Interactional Slingshots: Providing Support Structure to User Interactions in Hybrid Intelligence Systems
This event is free and open to the publicAdd to Google Calendar
ABSTRACT: Artificial intelligence (AI) systems often fail in contexts that require human understanding, are never-before-seen, or complex. In such cases, though the AI-only approaches cannot solve the full task, their ability to solve a piece of the task can be combined with human effort to become more robust to handling complexity and uncertainty. A hybrid intelligence system—one that combines human and machine skill sets— can make intelligent systems more operable in real-world settings.
In this dissertation, we propose the idea of using interactional slingshots as a means of providing support structure to user interactions in such systems. Much like how gravitational slingshots provide boosts to spacecraft en route to their destinations, so do interactional slingshots provide boosts to user interactions en route to solving tasks.

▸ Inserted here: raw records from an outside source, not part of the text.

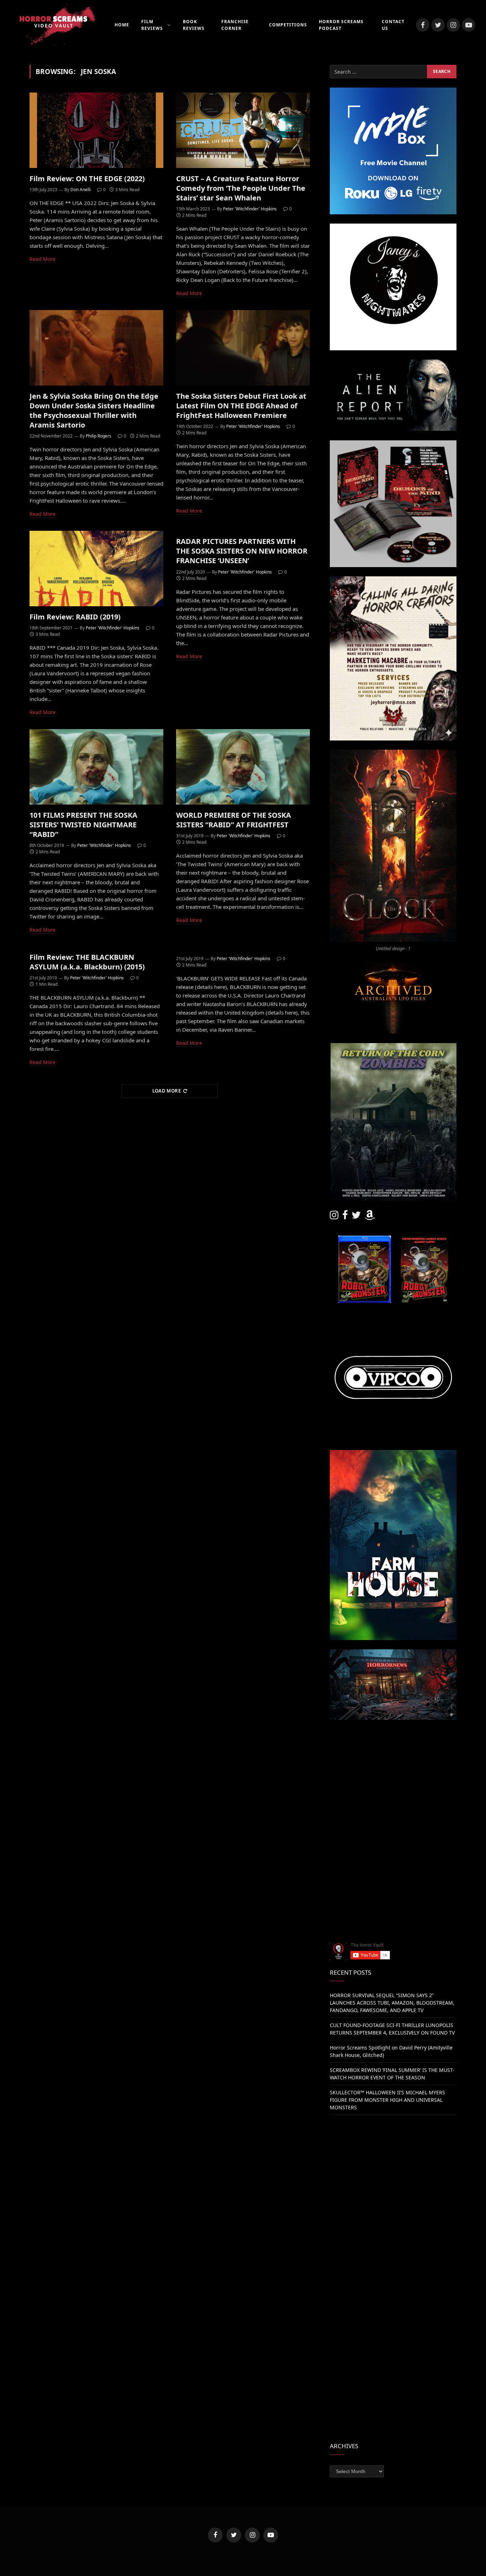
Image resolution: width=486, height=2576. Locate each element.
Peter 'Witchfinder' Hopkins (250, 209)
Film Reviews (152, 25)
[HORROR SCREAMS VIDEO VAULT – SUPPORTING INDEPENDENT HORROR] (53, 25)
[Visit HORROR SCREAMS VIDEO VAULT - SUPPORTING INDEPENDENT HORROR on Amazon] (370, 1216)
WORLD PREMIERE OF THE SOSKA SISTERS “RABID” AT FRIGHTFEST (233, 819)
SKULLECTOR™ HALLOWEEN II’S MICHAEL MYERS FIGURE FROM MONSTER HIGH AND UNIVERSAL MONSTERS (387, 2100)
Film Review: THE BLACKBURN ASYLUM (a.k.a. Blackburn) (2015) (87, 962)
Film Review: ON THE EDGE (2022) (87, 178)
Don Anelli (80, 190)
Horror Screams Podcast (341, 25)
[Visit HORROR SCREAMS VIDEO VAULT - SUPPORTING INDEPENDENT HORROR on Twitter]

To do this as a tractable socio-technical problem, we explore this idea in the context of data annotation, especially in those domains where AI methods fail to solve the overall task. Getting annotated (labeled) data is crucial for successful AI methods, since problems in such domains require human understanding to fully solve, but also present challenges related to annotator expertise, annotation freedom, and context curation from the data. First, we provide support by nudging non-experts’ interactions as they annotate conversational data to create collective memory. Second, we add support by assisting non-expert users as they annotate 3D point cloud data to ground natural language references to objects. Finally, we supply support by guiding expert and non-expert user interactions as they disentangle conversations across multiple technical domains.
We demonstrate that building hybrid intelligence systems with each of these interactional slingshot support mechanisms—nudging, assisting, and guiding a user’s interaction with data—improves annotation outcomes, such as annotation speed, accuracy, and effort level, even when annotators’ expertise and skill levels vary.